### GIVEN RECORDS
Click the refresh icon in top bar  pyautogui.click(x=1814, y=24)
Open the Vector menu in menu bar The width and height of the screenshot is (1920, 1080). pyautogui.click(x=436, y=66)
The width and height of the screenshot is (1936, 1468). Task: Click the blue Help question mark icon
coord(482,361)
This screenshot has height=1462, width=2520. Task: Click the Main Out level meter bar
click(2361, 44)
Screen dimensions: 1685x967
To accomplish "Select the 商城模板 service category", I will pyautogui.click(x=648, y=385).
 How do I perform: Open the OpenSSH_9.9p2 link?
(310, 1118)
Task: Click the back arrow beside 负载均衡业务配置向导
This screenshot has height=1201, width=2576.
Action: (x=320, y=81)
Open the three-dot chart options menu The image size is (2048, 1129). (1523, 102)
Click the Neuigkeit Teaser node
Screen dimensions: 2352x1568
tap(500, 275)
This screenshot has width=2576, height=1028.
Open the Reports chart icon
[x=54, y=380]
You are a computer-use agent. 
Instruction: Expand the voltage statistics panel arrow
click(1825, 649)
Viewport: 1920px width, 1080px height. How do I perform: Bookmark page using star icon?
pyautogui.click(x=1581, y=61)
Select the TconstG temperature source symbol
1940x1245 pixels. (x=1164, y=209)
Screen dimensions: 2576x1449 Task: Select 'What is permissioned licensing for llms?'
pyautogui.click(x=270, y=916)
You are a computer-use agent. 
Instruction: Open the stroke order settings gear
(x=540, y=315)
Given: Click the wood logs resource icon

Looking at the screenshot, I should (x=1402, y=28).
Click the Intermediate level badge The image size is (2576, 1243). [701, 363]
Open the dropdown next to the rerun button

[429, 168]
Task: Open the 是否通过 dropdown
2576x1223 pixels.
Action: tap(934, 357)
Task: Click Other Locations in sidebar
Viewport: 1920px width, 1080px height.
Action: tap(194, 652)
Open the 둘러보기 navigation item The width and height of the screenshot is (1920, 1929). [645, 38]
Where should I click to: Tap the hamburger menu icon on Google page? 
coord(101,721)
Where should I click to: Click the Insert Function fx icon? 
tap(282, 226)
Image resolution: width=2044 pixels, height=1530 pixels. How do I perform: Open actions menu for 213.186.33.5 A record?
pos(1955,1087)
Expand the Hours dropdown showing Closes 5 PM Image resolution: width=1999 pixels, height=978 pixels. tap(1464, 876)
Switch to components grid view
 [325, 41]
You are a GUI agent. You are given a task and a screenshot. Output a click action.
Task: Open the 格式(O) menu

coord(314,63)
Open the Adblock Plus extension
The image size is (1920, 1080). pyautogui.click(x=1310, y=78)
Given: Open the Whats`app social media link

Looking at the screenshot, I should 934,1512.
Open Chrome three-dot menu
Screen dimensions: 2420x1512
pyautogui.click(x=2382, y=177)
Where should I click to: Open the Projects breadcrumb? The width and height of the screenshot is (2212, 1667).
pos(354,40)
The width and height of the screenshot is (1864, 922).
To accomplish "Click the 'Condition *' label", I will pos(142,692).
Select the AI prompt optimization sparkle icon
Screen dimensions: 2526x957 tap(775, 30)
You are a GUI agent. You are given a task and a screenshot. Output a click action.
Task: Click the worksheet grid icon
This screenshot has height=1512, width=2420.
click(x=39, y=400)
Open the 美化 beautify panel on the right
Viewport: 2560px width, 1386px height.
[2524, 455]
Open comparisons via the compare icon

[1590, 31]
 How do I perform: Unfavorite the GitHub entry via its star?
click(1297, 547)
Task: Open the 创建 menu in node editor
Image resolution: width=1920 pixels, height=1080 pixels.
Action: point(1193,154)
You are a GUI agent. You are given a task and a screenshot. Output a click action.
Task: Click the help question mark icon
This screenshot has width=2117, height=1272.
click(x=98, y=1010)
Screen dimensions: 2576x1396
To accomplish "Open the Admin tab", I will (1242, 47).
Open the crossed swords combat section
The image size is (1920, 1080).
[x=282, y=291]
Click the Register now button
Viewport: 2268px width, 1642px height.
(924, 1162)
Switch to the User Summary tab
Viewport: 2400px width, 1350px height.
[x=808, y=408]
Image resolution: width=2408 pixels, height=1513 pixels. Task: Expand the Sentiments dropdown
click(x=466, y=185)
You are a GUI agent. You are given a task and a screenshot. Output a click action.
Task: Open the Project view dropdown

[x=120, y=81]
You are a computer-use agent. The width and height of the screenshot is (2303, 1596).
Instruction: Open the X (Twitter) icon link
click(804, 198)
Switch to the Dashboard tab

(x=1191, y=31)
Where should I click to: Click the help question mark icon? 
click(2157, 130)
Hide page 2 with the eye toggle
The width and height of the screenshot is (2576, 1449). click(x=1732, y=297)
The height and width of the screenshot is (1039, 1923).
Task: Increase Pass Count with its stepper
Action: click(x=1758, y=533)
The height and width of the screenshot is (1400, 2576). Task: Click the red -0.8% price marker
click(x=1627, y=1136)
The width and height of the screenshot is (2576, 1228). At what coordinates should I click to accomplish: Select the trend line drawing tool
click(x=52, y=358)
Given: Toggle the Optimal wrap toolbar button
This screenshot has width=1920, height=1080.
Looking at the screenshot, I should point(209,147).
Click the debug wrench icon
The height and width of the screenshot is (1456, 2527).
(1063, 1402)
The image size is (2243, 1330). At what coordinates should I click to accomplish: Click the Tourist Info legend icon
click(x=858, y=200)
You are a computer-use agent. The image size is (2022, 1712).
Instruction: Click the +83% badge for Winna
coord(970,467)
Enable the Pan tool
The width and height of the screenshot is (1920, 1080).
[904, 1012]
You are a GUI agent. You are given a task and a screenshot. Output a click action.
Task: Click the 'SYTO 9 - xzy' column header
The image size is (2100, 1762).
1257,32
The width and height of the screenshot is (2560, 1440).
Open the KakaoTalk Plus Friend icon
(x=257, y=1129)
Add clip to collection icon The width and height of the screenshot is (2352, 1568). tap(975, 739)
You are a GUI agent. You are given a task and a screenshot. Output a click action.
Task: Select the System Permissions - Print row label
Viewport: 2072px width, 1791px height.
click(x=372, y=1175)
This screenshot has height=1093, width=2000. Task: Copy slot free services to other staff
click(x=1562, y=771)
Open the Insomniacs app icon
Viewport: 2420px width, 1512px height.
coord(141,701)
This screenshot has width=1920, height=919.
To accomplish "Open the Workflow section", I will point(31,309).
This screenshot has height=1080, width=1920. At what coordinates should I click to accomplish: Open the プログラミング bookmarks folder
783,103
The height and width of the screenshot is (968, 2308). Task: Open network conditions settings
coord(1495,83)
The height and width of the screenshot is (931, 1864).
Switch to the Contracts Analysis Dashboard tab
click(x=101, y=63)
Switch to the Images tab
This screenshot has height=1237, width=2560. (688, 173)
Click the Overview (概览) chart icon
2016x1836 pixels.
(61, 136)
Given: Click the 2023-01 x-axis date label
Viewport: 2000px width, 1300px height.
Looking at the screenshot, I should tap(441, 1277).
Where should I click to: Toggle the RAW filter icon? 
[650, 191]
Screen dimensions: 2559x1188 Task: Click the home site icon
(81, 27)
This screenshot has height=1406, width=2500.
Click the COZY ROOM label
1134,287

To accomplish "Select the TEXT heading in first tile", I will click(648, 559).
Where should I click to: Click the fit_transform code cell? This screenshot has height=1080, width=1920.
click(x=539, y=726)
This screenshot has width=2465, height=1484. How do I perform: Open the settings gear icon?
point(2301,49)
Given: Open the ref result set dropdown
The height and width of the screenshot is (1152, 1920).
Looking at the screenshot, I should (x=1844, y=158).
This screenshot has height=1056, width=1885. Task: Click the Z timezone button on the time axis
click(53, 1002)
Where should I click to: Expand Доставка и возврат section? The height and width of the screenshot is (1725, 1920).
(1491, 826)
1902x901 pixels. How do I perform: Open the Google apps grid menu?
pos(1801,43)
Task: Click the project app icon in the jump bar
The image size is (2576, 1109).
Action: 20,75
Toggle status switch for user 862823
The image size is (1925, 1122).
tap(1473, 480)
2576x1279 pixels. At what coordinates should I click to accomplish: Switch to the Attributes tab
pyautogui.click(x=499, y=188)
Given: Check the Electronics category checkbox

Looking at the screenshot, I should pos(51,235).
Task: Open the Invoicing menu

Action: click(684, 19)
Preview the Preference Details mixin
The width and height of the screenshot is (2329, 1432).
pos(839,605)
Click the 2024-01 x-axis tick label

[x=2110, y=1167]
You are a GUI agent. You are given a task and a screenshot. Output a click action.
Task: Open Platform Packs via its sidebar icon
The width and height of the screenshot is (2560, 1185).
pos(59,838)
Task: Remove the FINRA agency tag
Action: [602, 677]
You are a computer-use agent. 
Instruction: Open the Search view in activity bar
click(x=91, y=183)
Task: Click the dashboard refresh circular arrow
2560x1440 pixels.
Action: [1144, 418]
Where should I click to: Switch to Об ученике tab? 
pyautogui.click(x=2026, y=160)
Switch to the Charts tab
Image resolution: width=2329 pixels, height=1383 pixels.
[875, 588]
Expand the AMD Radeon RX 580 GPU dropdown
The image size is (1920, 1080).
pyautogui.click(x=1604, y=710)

### WORK REQUEST
Give every line of the material that includes the string "sidebar".

### ANSWER FOR THIS EXERCISE
Task: Click Other Locations in sidebar
Task: Open Platform Packs via its sidebar icon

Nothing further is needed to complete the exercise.